There's Paneswari Devi, who, at the age of 70, is trying her best to look after her son's three children. Sitting outside her dilapidated hut in Khanori Khurd village in Bhutal Kalan, near Lehra, she tries to stop her fingers from trembling as she describes the abject poverty and anguish of her condition.
"After my husband's death, my only son Pritam Singh committed suicide by drinking pesticide. This happened in July 2004. He was only 27 years old. The local moneylenders forced him to take this extreme step. My husband had taken a loan against our land, which he was not able to repay. The debt piled up and Pritam Singh also was not in a position to repay the money. After his death, his wife ran away leaving behind three children between the ages of five and ten. They are my responsibility, but tell me, how can an aged and ailing woman like me take care of them," she asks.
Shanti Devi, an elderly grandmother from Kalwanjara, shares Paneswari Devi's plight. Her husband's suicide, triggered by indebtedness, preyed enormously on the psyche of her two elder boys both of whom also ended up taking their own lives. Her middle son's wife, unwilling to be burdened with the responsibility of taking care of three young children, ran away. Shanti Devi was already looking after her youngest son who is retarded. She is now forced to depend on village charity to take care of the three children and her youngest son. "If someone gives me one kilo of wheat for doing an odd job here or there, then only we are able to eat. The rest of the time we are close to starvation," she says in a faltering voice.

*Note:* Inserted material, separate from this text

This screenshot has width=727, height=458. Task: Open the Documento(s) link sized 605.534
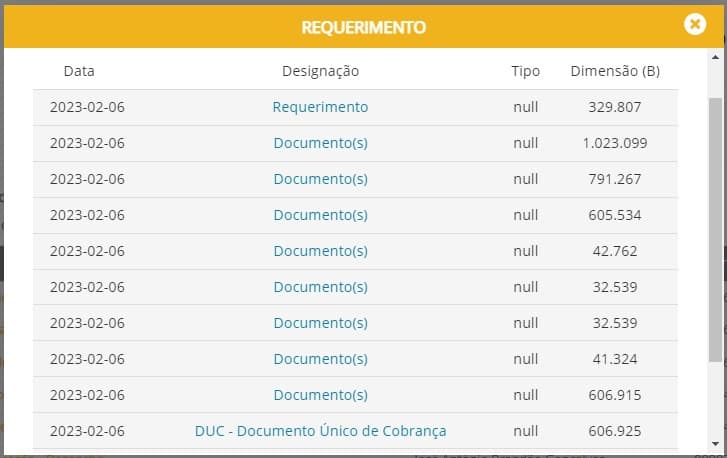[x=320, y=215]
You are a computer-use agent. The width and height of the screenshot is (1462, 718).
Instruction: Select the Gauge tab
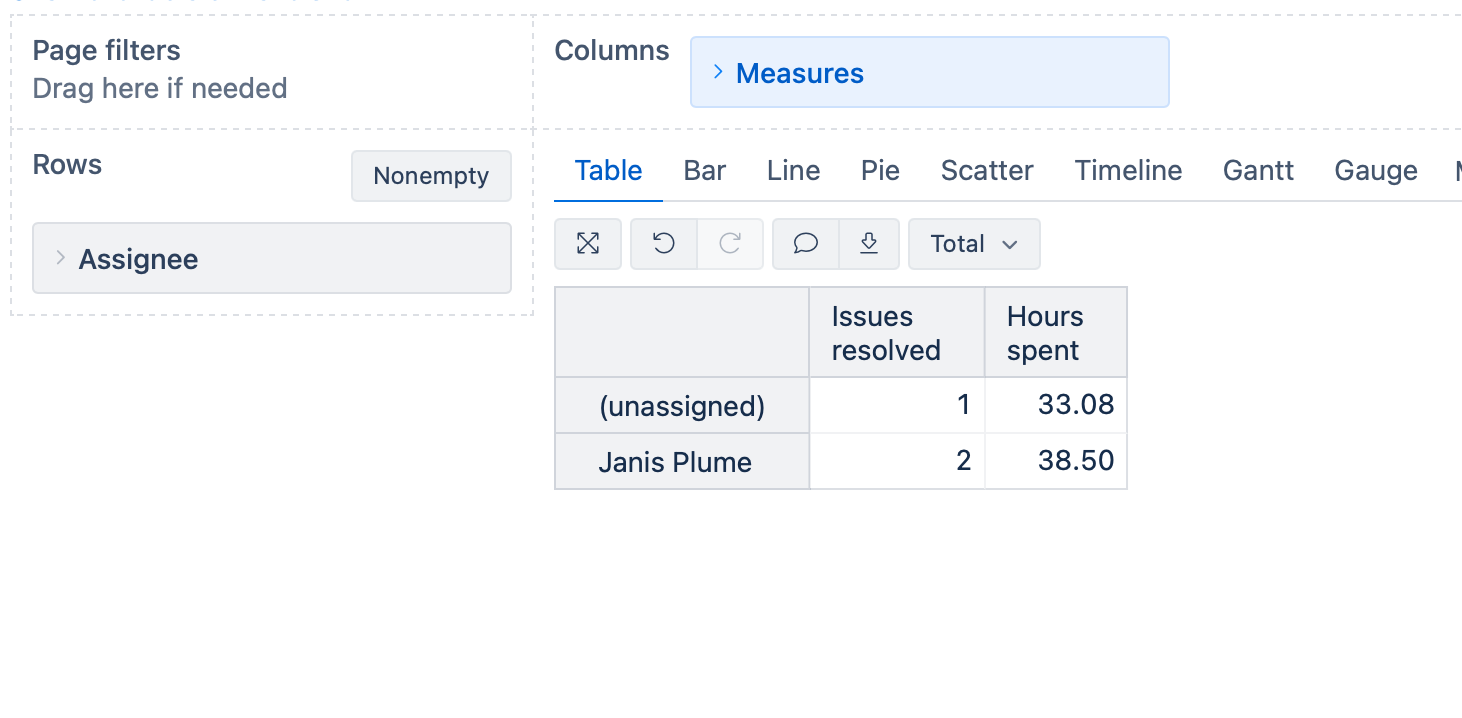pyautogui.click(x=1375, y=171)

Members of panchayats in the region are worried about this trend. One senior sarpanch, who wished to remain anonymous, said: "This entire area comes under the Lok Sabha constituency of Perneet Kaur, wife of Punjab's chief minister Amarinder Singh. She has all the money and the wherewithal to come to the rescue of these grief-stricken families, but she has done little to help any of them."
Malkit Kaur, sarpanch of Chotiyan village, points out: "We are constantly being sensitised about the whole AIDS syndrome where earning members of families are being destroyed by this disease. But in Punjab an entire generation has been wiped out because of rural indebtedness. And once the earning member is not there, who is going to shoulder the responsibility of nurturing and taking care of the young ones? The elders have been placed in an impossible situation."

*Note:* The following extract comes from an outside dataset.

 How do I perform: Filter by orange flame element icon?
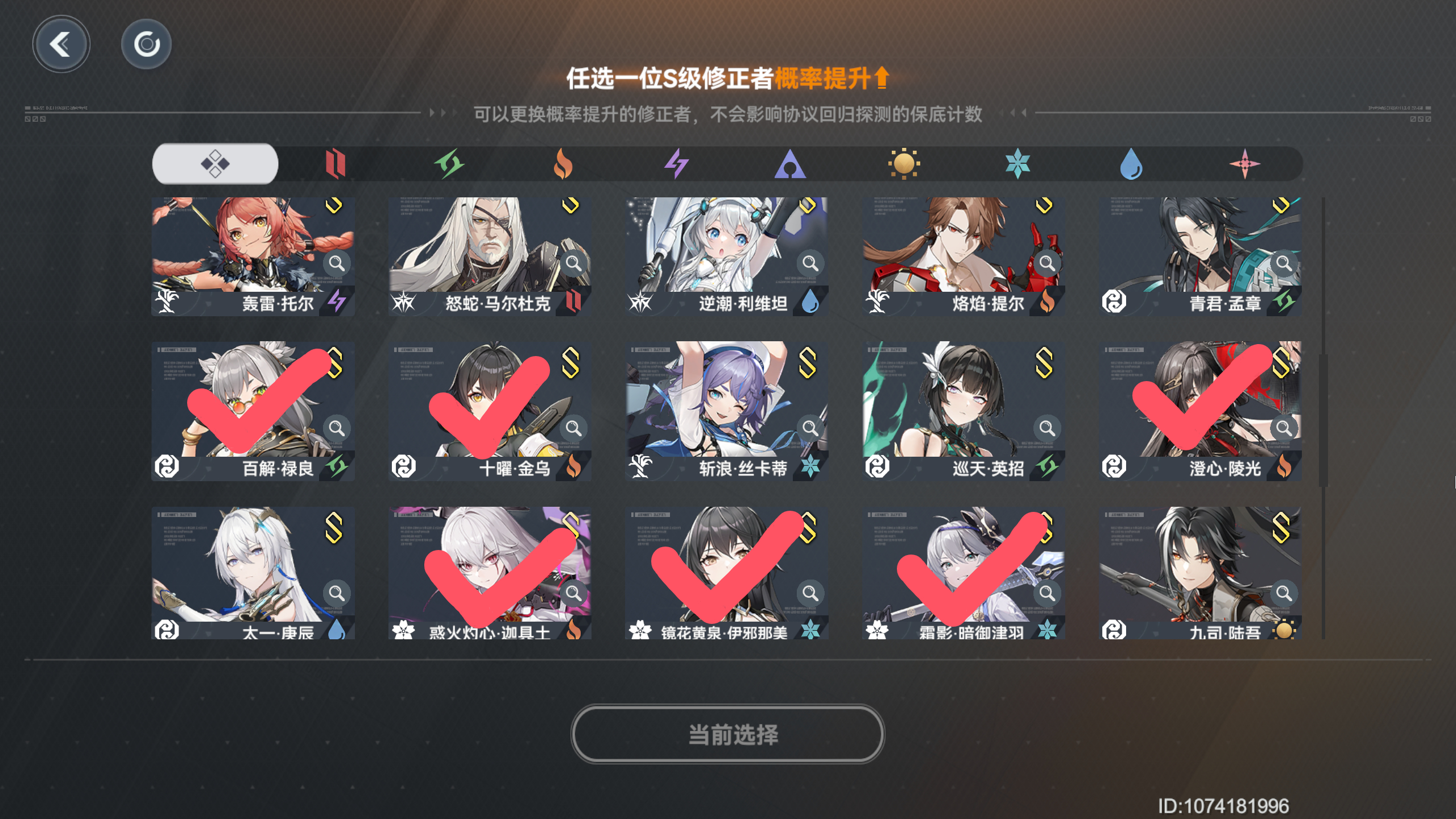[x=562, y=164]
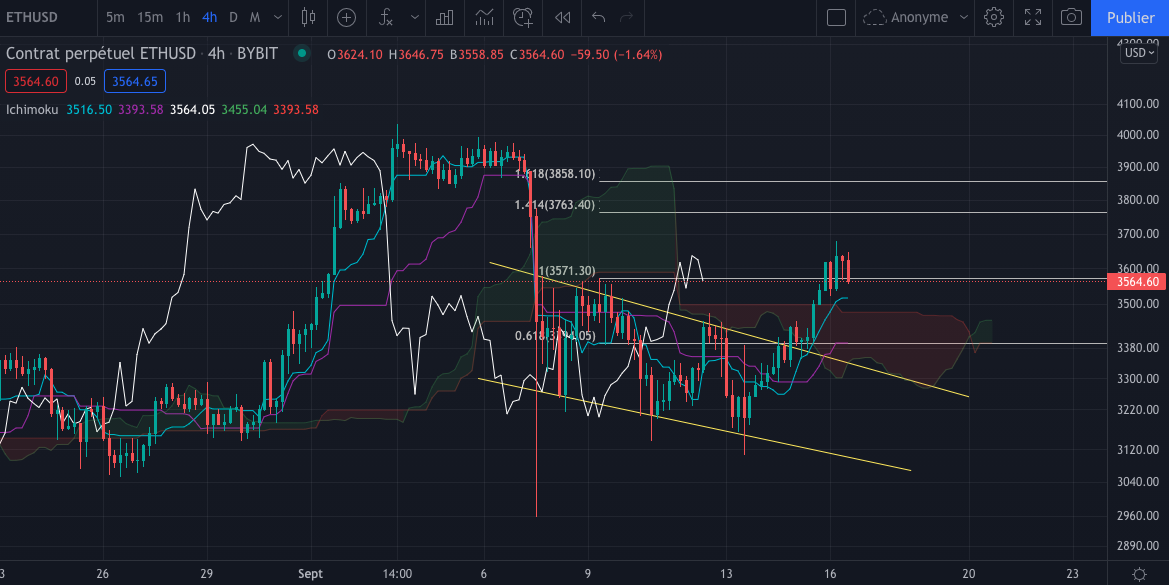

Delhi High Court lawyer Manjit Hardev Singh read about the plight of these families in the newspapers. Extremely disturbed, she got in touch with Chandigarh-based activist Inderjit Singh Jajee who has been highlighting suicides in the Punjab. Manjit Hardev Singh personally toured some of the affected villages and decided to adopt three families being looked after by an aged matriarch. All three families were from Sangrur district. "I'm giving each of the three families I have adopted a stipend of Rs 1,500 each. The cheques are given to them through their local sarpanch or a responsible village elder. But my contribution is like a drop in the ocean. Other people need to come forward to look after these suffering people," she says.
Sociologist Dr Pramod Kumar, who runs the Centre for Sociology and Communication in Chandigarh, believes the government must take immediate steps to provide assistance to these families. "Community structures have broken down all over the state. Even in the villages, extended families are getting smaller. The government should intervene and provide some sort of relief package for these people. This whole trend of elders taking care of a younger generation is no solution to the problem."
But until the government steps in, the plight of over 10,000 families in the Punjab (according to estimates put together by local activists) will remain unchanged.